The Displaced Self in "Elfen Lied"
The self that is the sum of two or more identities, which are often incongruous, appears regularly across various genres in Japanese manga (comics) and anime (animation). Through such characters – from cross-dressing princesses to cyborg assassins – manga and anime challenge the boundaries of gender, humanness, sexuality and class; and in so doing, explore notions of the self and other. In a traditionally conformist, group-oriented society like Japan, manga and anime create space for displacement and discovery outside of rigid social pressures.

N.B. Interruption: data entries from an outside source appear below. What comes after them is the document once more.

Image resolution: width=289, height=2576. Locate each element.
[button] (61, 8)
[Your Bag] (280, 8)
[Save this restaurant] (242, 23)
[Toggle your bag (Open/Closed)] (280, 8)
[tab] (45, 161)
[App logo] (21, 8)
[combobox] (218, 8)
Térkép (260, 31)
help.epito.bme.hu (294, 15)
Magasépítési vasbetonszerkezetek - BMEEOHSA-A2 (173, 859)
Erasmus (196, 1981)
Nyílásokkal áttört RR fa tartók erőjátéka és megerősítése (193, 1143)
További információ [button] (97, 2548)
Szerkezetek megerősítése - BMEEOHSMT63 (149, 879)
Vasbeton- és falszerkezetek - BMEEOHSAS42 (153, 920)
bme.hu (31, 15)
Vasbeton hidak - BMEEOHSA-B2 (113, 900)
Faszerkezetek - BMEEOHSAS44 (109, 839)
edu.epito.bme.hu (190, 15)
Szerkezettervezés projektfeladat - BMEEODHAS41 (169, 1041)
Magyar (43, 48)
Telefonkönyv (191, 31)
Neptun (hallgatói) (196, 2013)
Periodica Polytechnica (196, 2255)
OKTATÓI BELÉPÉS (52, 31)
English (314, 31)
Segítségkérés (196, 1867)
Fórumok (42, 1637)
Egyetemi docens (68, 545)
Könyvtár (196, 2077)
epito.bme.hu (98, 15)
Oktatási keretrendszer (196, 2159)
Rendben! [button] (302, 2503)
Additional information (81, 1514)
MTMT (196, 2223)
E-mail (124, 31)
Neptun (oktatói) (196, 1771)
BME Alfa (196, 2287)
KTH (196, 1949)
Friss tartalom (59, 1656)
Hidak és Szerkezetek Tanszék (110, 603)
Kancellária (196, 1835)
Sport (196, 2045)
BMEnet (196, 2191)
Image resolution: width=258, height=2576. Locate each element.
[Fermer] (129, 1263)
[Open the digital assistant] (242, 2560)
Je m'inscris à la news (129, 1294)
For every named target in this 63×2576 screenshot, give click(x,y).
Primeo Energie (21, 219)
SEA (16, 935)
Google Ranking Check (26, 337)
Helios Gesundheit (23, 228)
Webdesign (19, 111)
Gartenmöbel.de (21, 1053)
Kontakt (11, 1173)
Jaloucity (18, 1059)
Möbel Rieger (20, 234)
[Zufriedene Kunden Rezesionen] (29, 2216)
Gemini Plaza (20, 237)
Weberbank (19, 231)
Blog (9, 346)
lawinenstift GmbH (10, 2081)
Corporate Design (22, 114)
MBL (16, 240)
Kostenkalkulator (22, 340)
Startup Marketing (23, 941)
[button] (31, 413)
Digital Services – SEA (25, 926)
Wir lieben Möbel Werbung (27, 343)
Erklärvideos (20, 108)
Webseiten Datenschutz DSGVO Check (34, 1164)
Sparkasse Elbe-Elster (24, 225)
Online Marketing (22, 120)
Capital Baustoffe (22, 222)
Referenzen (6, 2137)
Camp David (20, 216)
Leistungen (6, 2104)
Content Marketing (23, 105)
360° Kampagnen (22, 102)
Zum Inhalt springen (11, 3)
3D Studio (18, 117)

To examine the fragmented self in detail, this paper will analyse "Elfen Lied", a manga (and anime) series for young adult males. The female protagonist of this often gory narrative, about a race of violent mutant humans subjected to experimentation and abuse, is severely fragmented. This work is one of many which incorporates the cute, sexualised, powerful and yet abused female lead character, and this representation of femininity is, in itself, worthy of examination. However, this paper will place particular focus on the way in which "Elfen Lied" displaces the self. That is, how does the fragmented female protagonist of this series express the experiences and concerns of the male target audience? Further, what can male identification with a fragmented female character tell us about males, masculinity and patriarchy within Japanese society at present? "Elfen Lied" functions not only as an expression of the impact of social pressure, and the conflict inherent in defining the self and other; it is also one of many texts indicating the blurred, uncertain, changing position of men in Japanese society.